Implementation of strlen, strnlen and strnlen_s

For educational purposes, it is interesting to see how we can implement the strlen, strnlen and strnlen_s functions in C language. This will also allow us to see what the security problems are that these functions have.

Let's start with a simple implementation of strlen that we will call my_strlen:

1
2
3
4
5
6
7
8
9
size_t my_strlen(const char *s) {
    const char *p = s;

    while (*p != '\0') {
        p++;
    }

    return p - s;
}

Let's analyze the code:

  • Line 1: We define the my_strlen function that accepts a pointer to a string s and returns the length of the string;
  • Line 2: We define a pointer p and initialize it with the pointer s, that is with the string passed as an argument;
  • Line 4-6: We iterate until we reach the terminator \0. At each iteration we increment the pointer p;
  • Line 8: We return the difference between the pointer p and the pointer s, which is the length of the string.

In particular, this last point is interesting: the difference between two pointers is the number of elements between the two pointers. In this case, the difference between p and s is the number of characters between p and s, that is the length of the string.

In the code above, we can rewrite the loop at lines 4-6 in a more concise way:

while (*p++);

This loop increments the pointer p and evaluates the value pointed to by p until it reaches the terminator \0 which, being equal to ASCII code 0, is evaluated as false and therefore closes the loop.

If we observe the code carefully, we can understand the problems that this function presents:

  1. It does not check if the pointer s is valid. If s is NULL, the behavior is undefined;
  2. It does not check if the string is actually terminated with the character \0. If the string is not terminated correctly, the behavior is undefined. In fact in this case, the while loop at line 4 could go on forever.

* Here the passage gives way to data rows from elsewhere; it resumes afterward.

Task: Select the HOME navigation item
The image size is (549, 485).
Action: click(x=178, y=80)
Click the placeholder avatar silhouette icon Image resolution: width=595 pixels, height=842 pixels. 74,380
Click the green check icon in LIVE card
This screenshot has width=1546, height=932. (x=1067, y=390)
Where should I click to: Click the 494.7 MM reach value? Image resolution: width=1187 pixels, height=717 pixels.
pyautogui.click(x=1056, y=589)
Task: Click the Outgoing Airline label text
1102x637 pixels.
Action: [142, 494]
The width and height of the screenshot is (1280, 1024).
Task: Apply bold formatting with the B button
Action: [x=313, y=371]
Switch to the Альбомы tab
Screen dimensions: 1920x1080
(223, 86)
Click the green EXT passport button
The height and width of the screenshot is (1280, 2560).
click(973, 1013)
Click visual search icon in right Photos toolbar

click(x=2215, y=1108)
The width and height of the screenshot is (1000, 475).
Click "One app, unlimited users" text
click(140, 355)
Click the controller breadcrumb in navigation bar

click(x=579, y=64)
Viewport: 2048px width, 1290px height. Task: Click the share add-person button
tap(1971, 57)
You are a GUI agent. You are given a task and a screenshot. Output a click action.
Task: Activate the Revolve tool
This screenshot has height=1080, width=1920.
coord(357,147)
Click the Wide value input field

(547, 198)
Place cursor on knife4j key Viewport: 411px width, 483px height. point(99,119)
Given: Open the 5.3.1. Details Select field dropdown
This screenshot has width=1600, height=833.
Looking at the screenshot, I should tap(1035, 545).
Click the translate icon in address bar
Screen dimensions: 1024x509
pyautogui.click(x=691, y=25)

The strnlen function, on the other hand, accepts an upper limit and solves the second problem.

Let's see a possible implementation of strnlen that we will call my_strnlen:

1
2
3
4
5
6
7
8
9
size_t my_strnlen(const char *s, size_t maxlen) {
    const char *p = s;

    while (*p != '\0' && p - s < maxlen) {
        p++;
    }

    return p - s;
}

The implementation is very similar to that of strlen, with one difference: we must check that we do not exceed the limit maxlen. To do this, we add a condition to the while loop, line 4, which checks both the terminator \0 and the difference between p and s.

In this way, the my_strnlen function returns the length of the string up to the limit maxlen.

This function is certainly safer than strlen, but still presents a problem: it does not check if the pointer s is valid. If s is NULL, the behavior is undefined.

The strnlen_s function, finally, also solves the first problem, that is it checks if the pointer s is valid.

Let's try, finally, to implement the strnlen_s function. Let's create a version that we will call my_strnlen_s:

 1
 2
 3
 4
 5
 6
 7
 8
 9
10
11
12
13
size_t my_strnlen_s(const char *s, size_t maxlen) {
    if (s == NULL) {
        return 0;
    }

    const char *p = s;

    while (*p != '\0' && p - s < maxlen) {
        p++;
    }

    return p - s;
}

In this case, the my_strnlen_s function is identical to my_strnlen, with the addition of an initial condition, lines 2-4, which checks if the pointer s is valid. If the pointer s is NULL, the function returns 0.

In this way, the my_strnlen_s function is safe both with respect to the pointer s and to the limit maxlen.

In Summary

In this lesson we have seen how to determine the length of a string in C language. We have seen that we cannot use the sizeof operator to determine the length of a string and that we must use the strlen function from the standard library string.h.

We have seen that the strlen function is not safe, as it does not check if the passed pointer is valid and if the string is actually terminated with the character \0.

To avoid these problems, we have seen the strnlen function, which accepts an upper limit and returns the length of the string up to the upper limit. Furthermore, we have seen the strnlen_s function, introduced in the C11 standard, which also checks if the passed pointer is valid.

Finally, we have seen how to implement the strlen, strnlen and strnlen_s functions in C language and why the first two functions are not safe.